→ What is expected: Your copy should match the records exactly, apart from the pictures, which stay out.
==== Exercise data ====
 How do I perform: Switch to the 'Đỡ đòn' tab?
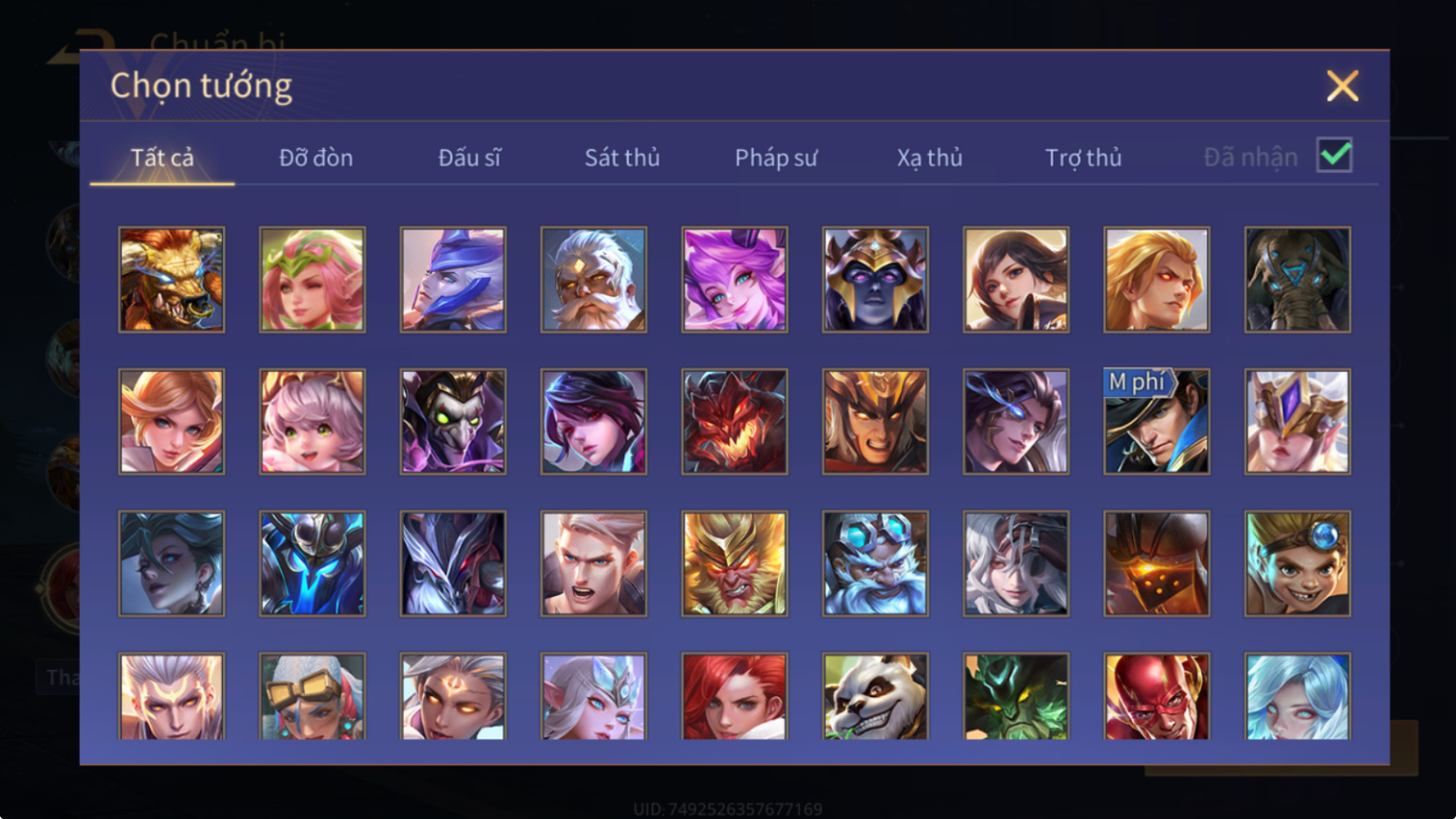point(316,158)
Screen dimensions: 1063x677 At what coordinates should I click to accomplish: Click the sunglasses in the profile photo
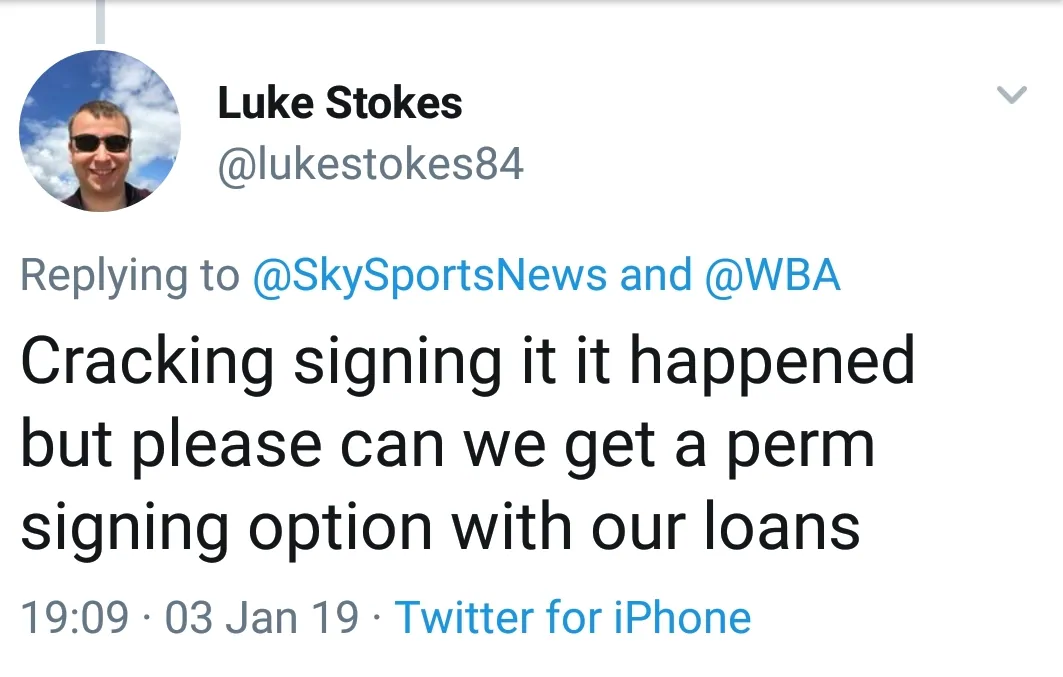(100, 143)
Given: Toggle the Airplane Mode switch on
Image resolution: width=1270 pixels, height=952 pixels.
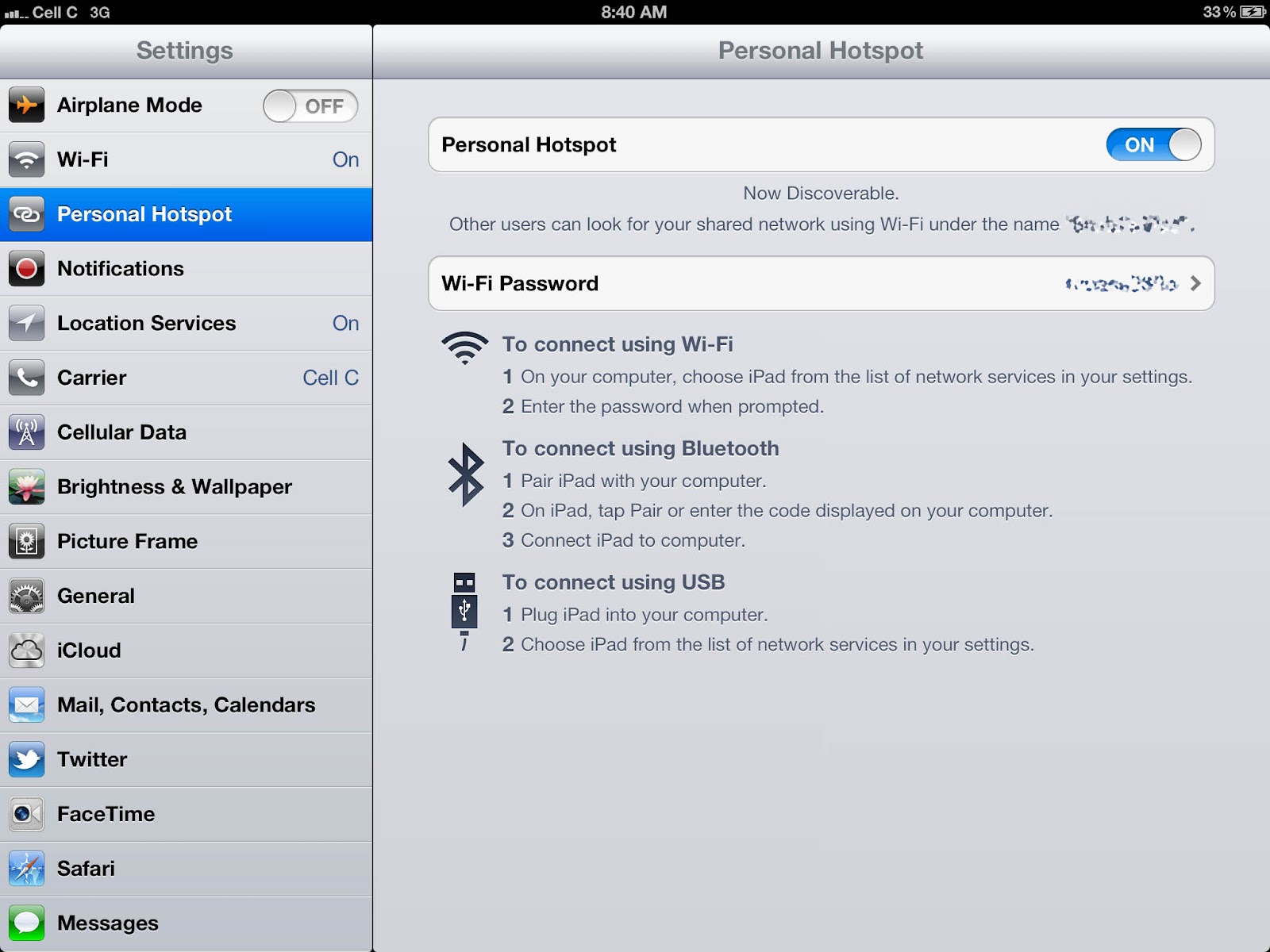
====
→ Your solution:
 How do I perform: Switch to the 'Đỡ đòn' tab?
point(316,158)
Screen dimensions: 1063x677 At what coordinates should I click to accomplish: Click the sunglasses in the profile photo
(100, 143)
Given: Toggle the Airplane Mode switch on
Image resolution: width=1270 pixels, height=952 pixels.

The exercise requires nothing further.